I am regularly asked to name my favourite ‘M’ car and people often look slightly surprised when I don’t immediately namecheck the obvious E30 M3 or E34 or E39 M5s. Admire them though I do, it is the so-called ‘M6’ I’ve always loved the most.
And here’s why. Back in mid 1980s, my father had one. He had a little cottage in France just across the water from where we lived in Jersey which he used to describe as the launchpad. Because it was from there that he would launch himself on his various motoring adventures in Europe. The BMW was his rocket. He’d head off for weeks and many thousands of miles at time with his wife, my kid sister and all their luggage on board and really at the time there wasn’t a better car for the job.
The peculiar thing was he also had a Ferrari Mondial bought for precisely the same purpose and if there was ever a plausible reason for having both, I’ve long since forgotten what it was. All I know was that he always went on about how much better than the BMW was the Ferrari, but when the time came to actually drive one, he always took the BMW, his actions as ever speaking far louder than his words ever could.

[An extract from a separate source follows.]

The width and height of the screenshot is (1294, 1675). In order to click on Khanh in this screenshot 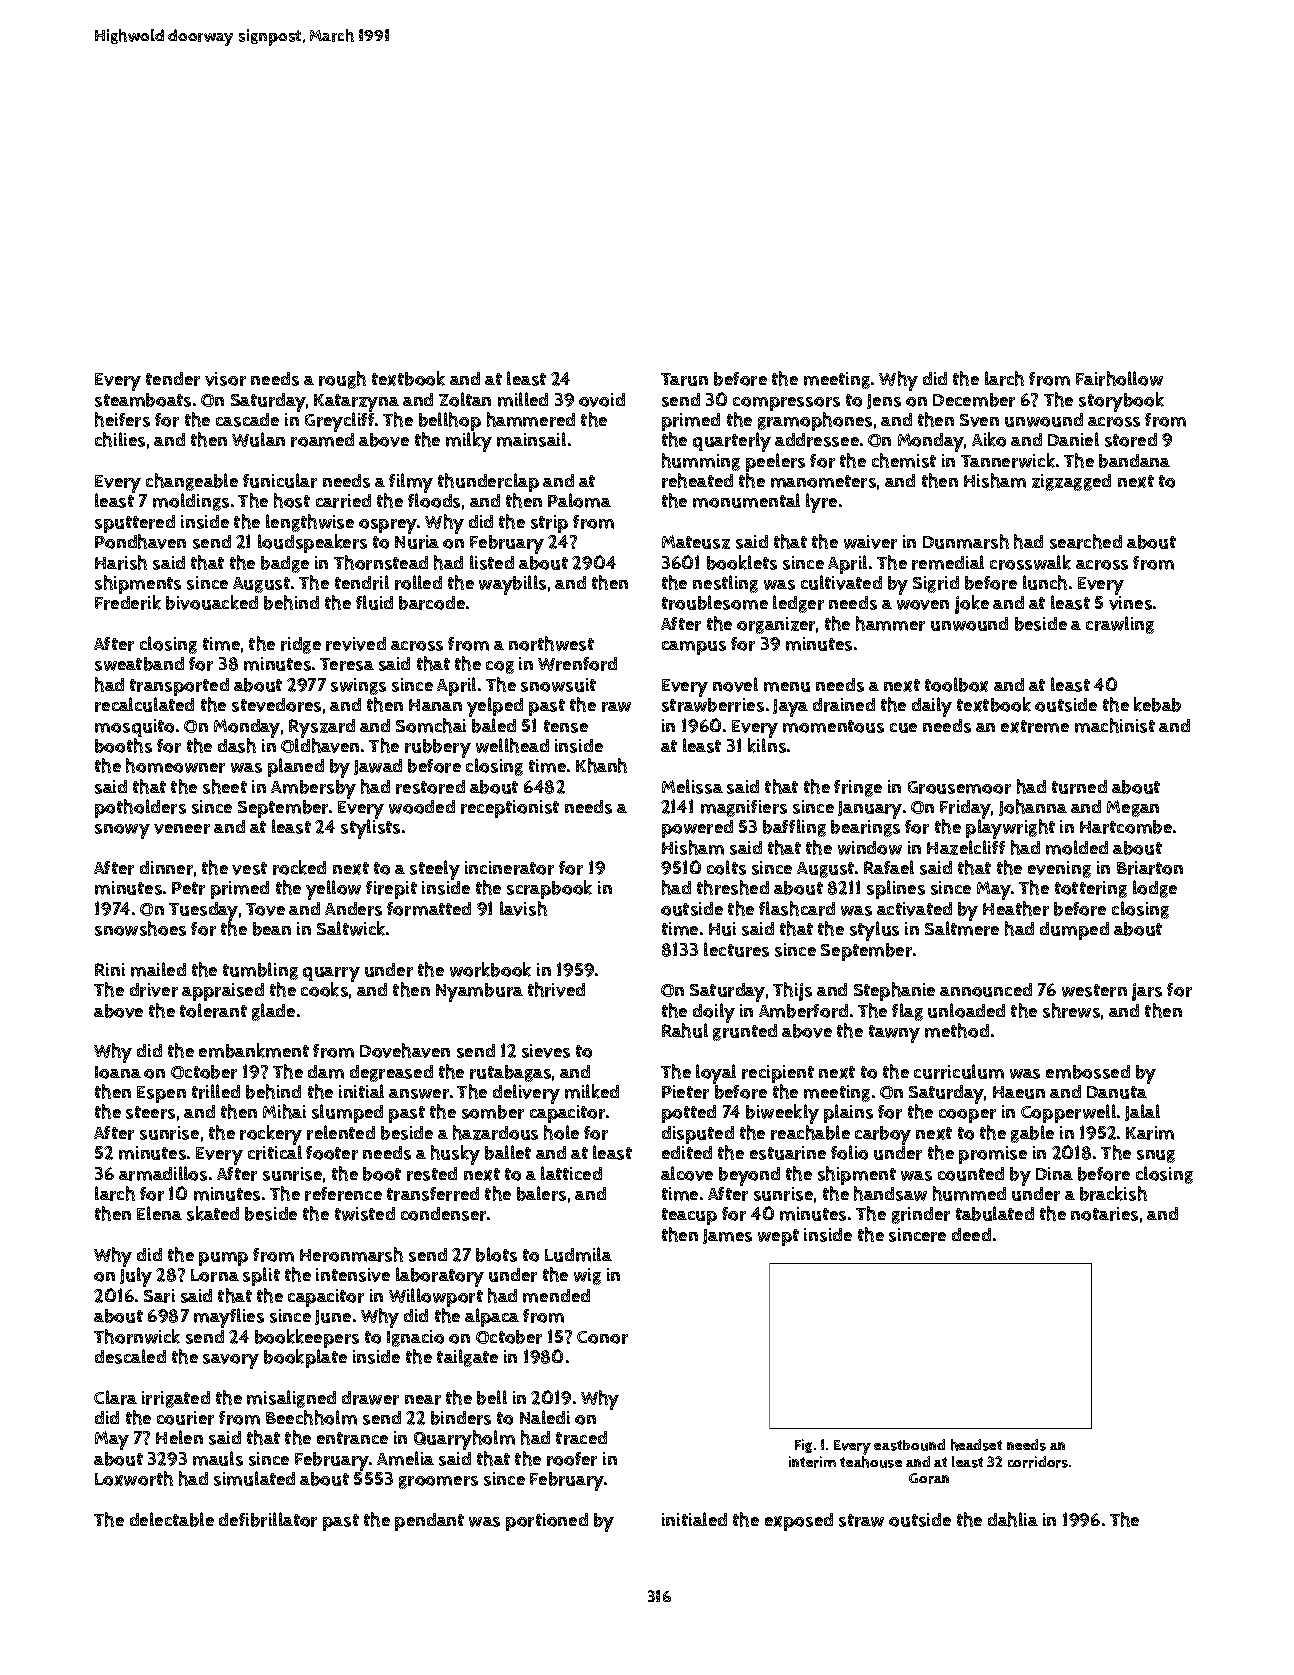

And sometimes I’d go to the cottage with some mates for a long weekend and we’d chug around in the rusty 2CV he also kept there. But after I’d reached a certain age, I was told I could drive the BMW unsupervised, so I swiftly arranged another trip and took a small gang over for New Year. But before I could dream up a suitable excuse to drive the M6, we needed to get the wood in, because without lit fires we were going to freeze. And it was in the process of chopping said firewood that the handle of our axe broke while being wielded by my chum Alexis. And buried itself an impressive distance into his left hand.